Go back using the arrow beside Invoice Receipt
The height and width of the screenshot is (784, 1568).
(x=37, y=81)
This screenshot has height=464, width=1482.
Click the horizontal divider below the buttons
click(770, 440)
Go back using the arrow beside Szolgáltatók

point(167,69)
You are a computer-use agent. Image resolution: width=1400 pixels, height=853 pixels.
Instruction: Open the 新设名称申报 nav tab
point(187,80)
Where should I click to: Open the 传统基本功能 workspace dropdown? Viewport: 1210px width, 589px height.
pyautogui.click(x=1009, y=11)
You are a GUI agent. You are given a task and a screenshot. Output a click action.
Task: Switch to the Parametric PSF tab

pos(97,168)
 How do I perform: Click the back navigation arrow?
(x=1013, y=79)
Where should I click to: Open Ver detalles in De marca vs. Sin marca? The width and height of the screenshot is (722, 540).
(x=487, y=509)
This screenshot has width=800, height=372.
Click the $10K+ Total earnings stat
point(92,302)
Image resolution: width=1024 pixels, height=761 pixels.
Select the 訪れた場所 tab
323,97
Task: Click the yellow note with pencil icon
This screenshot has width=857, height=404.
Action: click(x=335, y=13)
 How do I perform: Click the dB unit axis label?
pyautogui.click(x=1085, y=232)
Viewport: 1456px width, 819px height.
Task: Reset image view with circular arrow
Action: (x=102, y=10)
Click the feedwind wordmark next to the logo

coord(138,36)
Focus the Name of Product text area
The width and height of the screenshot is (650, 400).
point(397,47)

* * * * *

▶ _Given exercise_
Can you copy out every one of the lines above, word for word and in the same order?

▶ _Final result_
Go back using the arrow beside Invoice Receipt
The height and width of the screenshot is (784, 1568).
(x=37, y=81)
This screenshot has height=464, width=1482.
Click the horizontal divider below the buttons
click(770, 440)
Go back using the arrow beside Szolgáltatók

point(167,69)
You are a computer-use agent. Image resolution: width=1400 pixels, height=853 pixels.
Instruction: Open the 新设名称申报 nav tab
point(187,80)
Where should I click to: Open the 传统基本功能 workspace dropdown? Viewport: 1210px width, 589px height.
pyautogui.click(x=1009, y=11)
You are a GUI agent. You are given a task and a screenshot. Output a click action.
Task: Switch to the Parametric PSF tab

pos(97,168)
 How do I perform: Click the back navigation arrow?
(x=1013, y=79)
Where should I click to: Open Ver detalles in De marca vs. Sin marca? The width and height of the screenshot is (722, 540).
(x=487, y=509)
This screenshot has width=800, height=372.
Click the $10K+ Total earnings stat
point(92,302)
Image resolution: width=1024 pixels, height=761 pixels.
Select the 訪れた場所 tab
323,97
Task: Click the yellow note with pencil icon
This screenshot has width=857, height=404.
Action: click(x=335, y=13)
 How do I perform: Click the dB unit axis label?
pyautogui.click(x=1085, y=232)
Viewport: 1456px width, 819px height.
Task: Reset image view with circular arrow
Action: (x=102, y=10)
Click the feedwind wordmark next to the logo

coord(138,36)
Focus the Name of Product text area
The width and height of the screenshot is (650, 400).
point(397,47)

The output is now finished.